[Text for analysis Boundary: Start]

18 (¶¶ 64-73). In May 2018, plaintiffs moved to certify four different classes pursuant to Fed. R. Civ. P. 23. Doc. #204. The first two classes—the “Connecticut Effective Date Class” and the “New York Effective Date Class”—sought to be paid for overtime hours owed from January 1 to October 12, 2015. The second two classes—referred to as the “Connecticut Unpaid Hours Class” and the “New York Unpaid Hours Class”—sought additional relief of unpaid wages, whether straight time or overtime, on the ground that defendants did not properly calculate the hours to be credited and compensated for those HHWs who worked live-in shifts. For the Connecticut Unpaid Hours class, plaintiffs sought certification of a class limited to HHWs who worked live-in shifts between January 1, 2015, and January 25, 2016. Plaintiffs at that time sought payment for at least 13 hours per live-in shift, the minimum under Connecticut law, even if some plaintiffs actually worked more than 13 hours during a live-in shift. For the

New York Unpaid Hours class, plaintiffs sought certification of a class of HHWs who worked between November 11, 2009, and the present, alleging that New York HHWs were entitled under state law to be paid for the full 24 hours of a live-in shift. At that time, it was an unresolved question whether New York law required that an HHW be paid for a full 24 hours or for only 13 hours for a live-in shift. See Kinkead, 330 F.R.D. at 344.1 So plaintiffs based their New York unpaid hours claim in the alternative on a 13-hour statutory minimum number of hours, as with their Connecticut Unpaid Hours Class claim. Ibid. In addition, because the legal uncertainty at that time had implications for the overtime claims of the New York Effective Date Class, plaintiffs moved to file a second amended complaint to add Shirley Caillo as a representative plaintiff alongside Mathieu, on the basis that

Caillo worked live-in and non-live-in shifts totaling over 40 hours per week—regardless of whether she was credited for 13 or 24 hours per live-in shift under New York law. Doc. #256-1 (second amended complaint). In March 2019, I granted plaintiffs’ second motion to amend their complaint and I certified the following four classes: (1) The Connecticut Effective Date class, consisting of all home healthcare workers employed by defendants in Connecticut who worked in excess of 40 hours in a week between January 1, 2015, and October 12, 2015. (2) The New York Effective Date class, consisting of all home healthcare workers employed by defendants in New York who

1 The New York Court of Appeals has since issued its ruling. See Andryeyeva v.

[Text for analysis Boundary: End]

Assignment:
Output the portion of the court opinion excerpt verbatim, starting at the words "Caillo worked live-in" and ending after the words "See Andryeyeva v.". Work from the court opinion excerpt alone.

[Records shown Boundary: Start]

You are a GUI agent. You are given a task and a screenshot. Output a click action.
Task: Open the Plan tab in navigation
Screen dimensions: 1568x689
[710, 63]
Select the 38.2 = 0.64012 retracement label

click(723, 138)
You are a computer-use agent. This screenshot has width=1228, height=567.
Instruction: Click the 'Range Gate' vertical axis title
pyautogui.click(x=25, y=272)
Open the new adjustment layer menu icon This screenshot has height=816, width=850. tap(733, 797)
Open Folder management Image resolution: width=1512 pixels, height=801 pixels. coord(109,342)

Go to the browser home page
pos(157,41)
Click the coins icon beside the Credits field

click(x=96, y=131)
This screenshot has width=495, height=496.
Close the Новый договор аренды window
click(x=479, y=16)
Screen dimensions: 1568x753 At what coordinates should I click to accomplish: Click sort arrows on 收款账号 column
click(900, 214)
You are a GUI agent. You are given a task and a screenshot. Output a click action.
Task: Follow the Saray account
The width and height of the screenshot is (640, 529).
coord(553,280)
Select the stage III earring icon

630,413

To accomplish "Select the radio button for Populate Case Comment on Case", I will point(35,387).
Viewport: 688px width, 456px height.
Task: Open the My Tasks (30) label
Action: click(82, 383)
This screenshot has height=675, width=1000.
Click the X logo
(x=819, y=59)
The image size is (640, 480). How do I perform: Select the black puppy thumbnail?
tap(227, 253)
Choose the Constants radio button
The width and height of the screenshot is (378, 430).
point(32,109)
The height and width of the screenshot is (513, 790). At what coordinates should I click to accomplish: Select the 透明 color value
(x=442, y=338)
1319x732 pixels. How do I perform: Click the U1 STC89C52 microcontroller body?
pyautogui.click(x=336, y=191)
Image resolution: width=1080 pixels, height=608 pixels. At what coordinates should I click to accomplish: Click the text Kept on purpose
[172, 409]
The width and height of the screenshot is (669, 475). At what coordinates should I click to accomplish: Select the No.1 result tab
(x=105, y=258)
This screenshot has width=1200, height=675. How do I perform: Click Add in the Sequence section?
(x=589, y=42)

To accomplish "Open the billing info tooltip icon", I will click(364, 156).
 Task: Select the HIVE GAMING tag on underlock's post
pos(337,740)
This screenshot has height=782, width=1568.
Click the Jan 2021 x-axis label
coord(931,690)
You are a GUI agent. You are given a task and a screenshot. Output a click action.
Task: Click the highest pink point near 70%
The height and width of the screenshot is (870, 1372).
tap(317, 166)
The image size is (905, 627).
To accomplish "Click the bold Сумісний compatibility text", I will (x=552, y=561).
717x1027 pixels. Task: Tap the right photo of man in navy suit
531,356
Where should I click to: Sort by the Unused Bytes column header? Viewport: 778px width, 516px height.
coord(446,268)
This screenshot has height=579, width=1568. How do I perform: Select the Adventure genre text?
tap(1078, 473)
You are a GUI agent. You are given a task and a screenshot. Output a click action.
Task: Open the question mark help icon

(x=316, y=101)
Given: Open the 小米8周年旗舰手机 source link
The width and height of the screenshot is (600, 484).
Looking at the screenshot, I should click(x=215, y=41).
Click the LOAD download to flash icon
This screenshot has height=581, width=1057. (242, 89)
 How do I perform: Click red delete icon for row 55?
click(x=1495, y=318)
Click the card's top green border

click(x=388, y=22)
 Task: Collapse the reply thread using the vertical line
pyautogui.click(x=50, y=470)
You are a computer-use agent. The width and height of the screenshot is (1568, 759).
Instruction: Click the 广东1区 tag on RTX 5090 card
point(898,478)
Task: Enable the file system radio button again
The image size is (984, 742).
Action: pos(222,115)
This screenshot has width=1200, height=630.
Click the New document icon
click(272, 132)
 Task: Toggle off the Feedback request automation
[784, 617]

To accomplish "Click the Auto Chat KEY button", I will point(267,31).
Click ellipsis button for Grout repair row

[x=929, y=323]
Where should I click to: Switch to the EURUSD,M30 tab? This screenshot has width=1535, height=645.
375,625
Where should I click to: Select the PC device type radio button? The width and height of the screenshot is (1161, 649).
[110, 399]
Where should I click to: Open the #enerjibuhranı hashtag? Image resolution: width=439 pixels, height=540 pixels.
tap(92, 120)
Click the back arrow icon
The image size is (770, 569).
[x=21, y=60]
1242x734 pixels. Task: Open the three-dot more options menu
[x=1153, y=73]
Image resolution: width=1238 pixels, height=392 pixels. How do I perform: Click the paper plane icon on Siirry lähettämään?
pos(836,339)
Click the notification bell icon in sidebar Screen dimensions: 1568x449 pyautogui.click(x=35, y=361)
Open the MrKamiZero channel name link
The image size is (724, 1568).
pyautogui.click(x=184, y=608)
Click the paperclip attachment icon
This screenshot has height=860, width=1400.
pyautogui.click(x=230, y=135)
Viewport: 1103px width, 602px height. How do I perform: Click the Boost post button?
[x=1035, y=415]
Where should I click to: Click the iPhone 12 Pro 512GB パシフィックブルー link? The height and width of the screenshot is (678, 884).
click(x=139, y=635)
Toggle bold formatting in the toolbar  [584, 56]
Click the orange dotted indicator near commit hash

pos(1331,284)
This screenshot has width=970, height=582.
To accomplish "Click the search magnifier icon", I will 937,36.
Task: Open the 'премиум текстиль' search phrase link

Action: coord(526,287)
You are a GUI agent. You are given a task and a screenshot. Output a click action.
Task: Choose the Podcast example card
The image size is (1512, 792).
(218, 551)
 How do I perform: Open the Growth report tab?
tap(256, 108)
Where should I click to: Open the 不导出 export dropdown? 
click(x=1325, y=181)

[Records shown Boundary: End]

Solution for this task:
Caillo worked live-in and non-live-in shifts totaling over 40 hours per week—regardless of whether she was credited for 13 or 24 hours per live-in shift under New York law. Doc. #256-1 (second amended complaint). In March 2019, I granted plaintiffs’ second motion to amend their complaint and I certified the following four classes: (1) The Connecticut Effective Date class, consisting of all home healthcare workers employed by defendants in Connecticut who worked in excess of 40 hours in a week between January 1, 2015, and October 12, 2015. (2) The New York Effective Date class, consisting of all home healthcare workers employed by defendants in New York who

1 The New York Court of Appeals has since issued its ruling. See Andryeyeva v.